In most patients, the baseline risk of VTE is generally low (eg, <2 percent risk of VTE in the first three months following surgery). However, VTE risk is considered higher when procedure-related factors are present (eg, prolonged immobilization or casting, surgeries known to be at high risk for VTE such as femoral fracture repair, Achilles tendon repair) or patient-specific factors exist (eg, previous VTE).

The baseline bleeding risk in non-trauma patients undergoing non-major orthopedic surgery is also considered low (eg, <2 percent). However, some foot surgeries have a higher risk of bleeding (2 to 4 percent) and that patient-specific factors may augment the baseline risk.

So it’s perfectly possible your orthopedist followed accepted guidelines for your situation and didn’t prescribe anticoagulation due to concerns that it was more likely to cause problems than prevent them. Did he discuss any risks of excessive bleeding with you? Past issues with strokes, etc? Brain bleeds after anticoagulation can often be as deadly as saddle emboli.

Personally, the fact that you needed casting for 12 weeks would have made me lean toward anticoagulation, though. And I’m sure there are orthopedic surgeons out there that would have put you on anticoagulants due to that fact.

I’m glad you survived that event. It officially makes you a member of the ‘Lucky Bastards Club’. Anticoagulation may well have prevented the embolus.

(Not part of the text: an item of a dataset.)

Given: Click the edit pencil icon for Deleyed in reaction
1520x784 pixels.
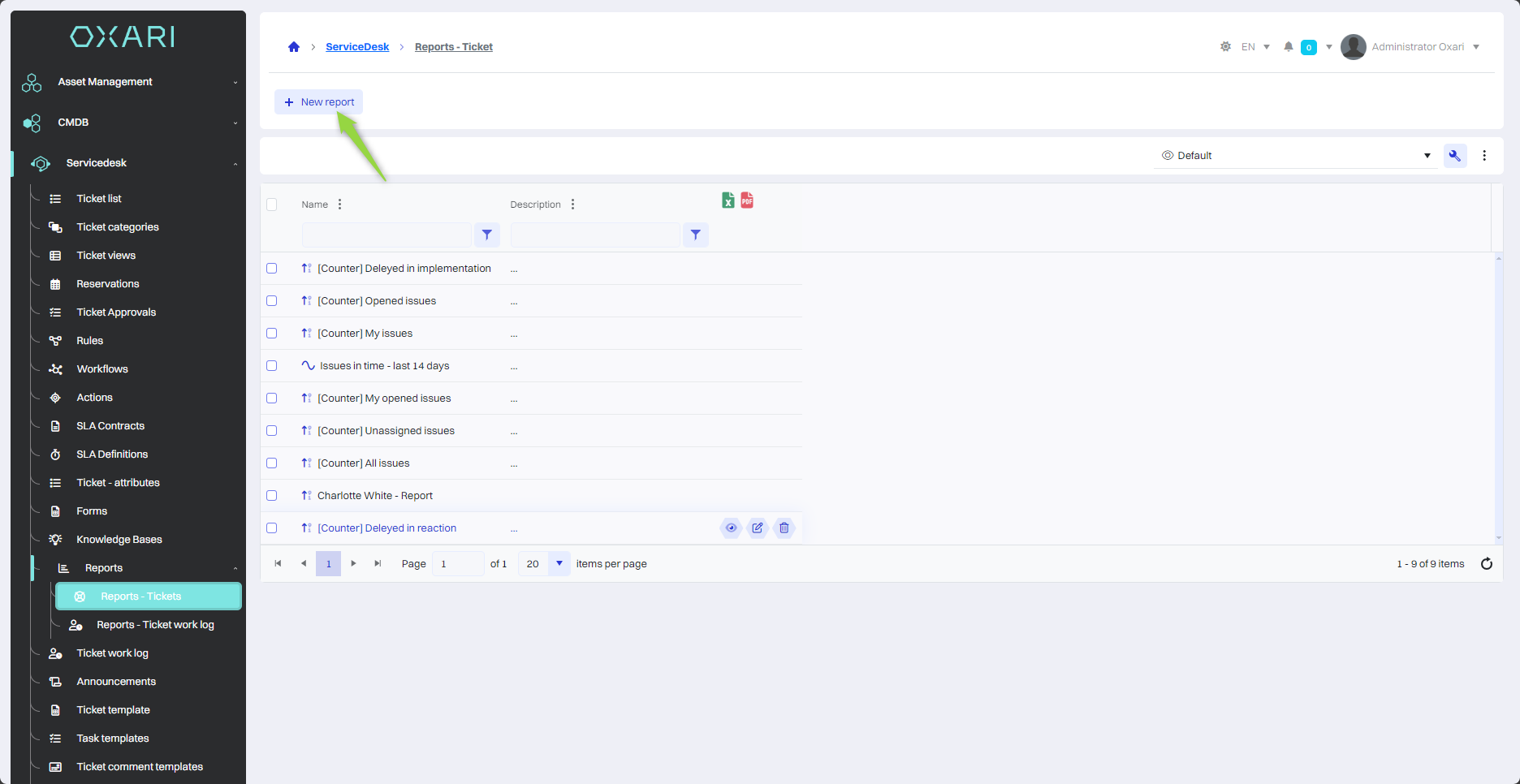Looking at the screenshot, I should click(757, 528).
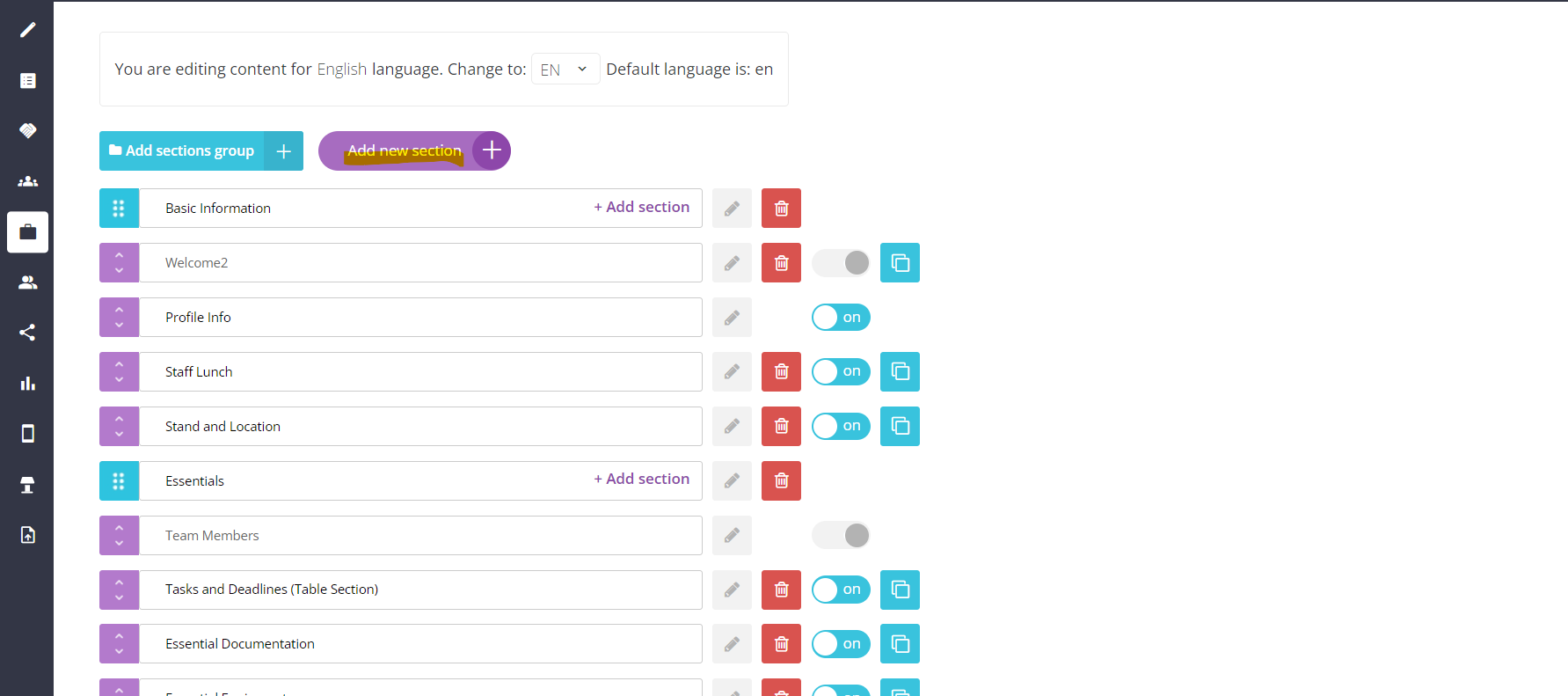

It’s always a tricky balancing act between controlling bleeding and reducing the risk of clotting. The situation described is not exceedingly rare - clots occur, are sometimes hard to detect, and can be exceedingly concerning especially when involving the lungs, brain, heart, mesentery or spine. Surgery and immobilization are clearly risk factors, but there are plenty of other ones.

However, if the surgeon discussed these risks, and they are generally diligent about doing so (and getting signatures to this effect), than your chances of winning are (in my inexpert opinion) far from overwhelming since these sequelae occur even in the absence of negligence. You might have a case if this was not reasonably discussed and there were significant complications.

Thanks, Qagdop! I was secretly hoping you’d chime in on this.

I didn’t have any underlying medical issues that would have prevented prescribing anticoagulants (no past issues with strokes or whatnot), and the surgeon didn’t talk about any risks of excessive bleeding. I was told to keep my leg elevated and immobilized as much as possible for the first few days after the surgery, and to keep it elevated when resting even after I started wobbling around the house. They gave me one of those foam skateboard-ramp-looking things to hold my leg whenever I was sitting or lying down. I want to say I used that for the first 2-3 weeks. Which, according to the vein guy, was a contributing factor to the clotting and SPE.

Dr_Paprika, I’m sure the salient points you and QtM are making are part of the reason lawyers didn’t want the case. There was no discussion about the risks of clotting or PEs, and indeed I had no idea that was what I was experiencing … worst-case, I thought I had COVID-19.

Based on the questions the legal folks kept asking me, they wanted to focus on long-term adverse effects I was suffering based on the SPEs / clots. There actually aren’t any (apart from likely causing the venous insufficiency), so based on that they don’t see value in the case. I can understand where they’re coming from – sorta – but it’s frustrating to think that even a short regimen of anticoagulants in the days immediately following the surgery could have prevented all the stuff I’ve experienced over the last 20 months.